Proving that an analytic function on a connected set which includes the upper half plane and satisfies a certain inequality is of a certain form

104 Views Asked by At

Let $f$ be an analytic function on a connected open set $X$ which includes the closed upper half plane $\bar{\mathbb{H}}=\{z \in \mathbb{C};Im(z)\geq0\}$. Suppose there exist positive real numbers $M$ and $\delta$ s.t. $$|f(z)|\leq \frac{M}{(|z|+1)^{\delta}}$$ for all $z$ $\in \bar{H}$. Show that $$f(z)=\frac{1}{2\pi i}\int_{-\infty}^{\infty} \frac{f(t)}{t-z}dt$$ for all $z$ $\in \mathbb{H}=\{z \in \mathbb{C};Im(z)>0\}.$

How would I go about proving this? I'm quite stuck. I feel like $f$ must be a constant, and I would like to use the Maximum Principle to prove that, but I don't see how that's supposed to help me.

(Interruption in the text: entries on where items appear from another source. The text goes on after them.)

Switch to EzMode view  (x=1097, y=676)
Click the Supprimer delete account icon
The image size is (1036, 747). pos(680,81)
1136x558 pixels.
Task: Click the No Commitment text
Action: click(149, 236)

Any help would be greatly appreciated!

1

There are 1 best solutions below

2
On BEST ANSWER

Here's a hint: Use the Cauchy integral theorem to write $$f(z) = \frac{1}{2\pi i} \oint_C \frac{f(t)}{t - z} \, dt$$ where $C$ is a closed semicircular contour of radius $R$ centered at the origin. Examine the behavior as $R \rightarrow \infty$.

Edit: To address your original idea, it is not true that $f$ will be constant. For example, consider $f = 1/(z + 2)$. It's true that $f$ decays at $\infty$, but since it is not entire it doesn't contradict Liouville's theorem.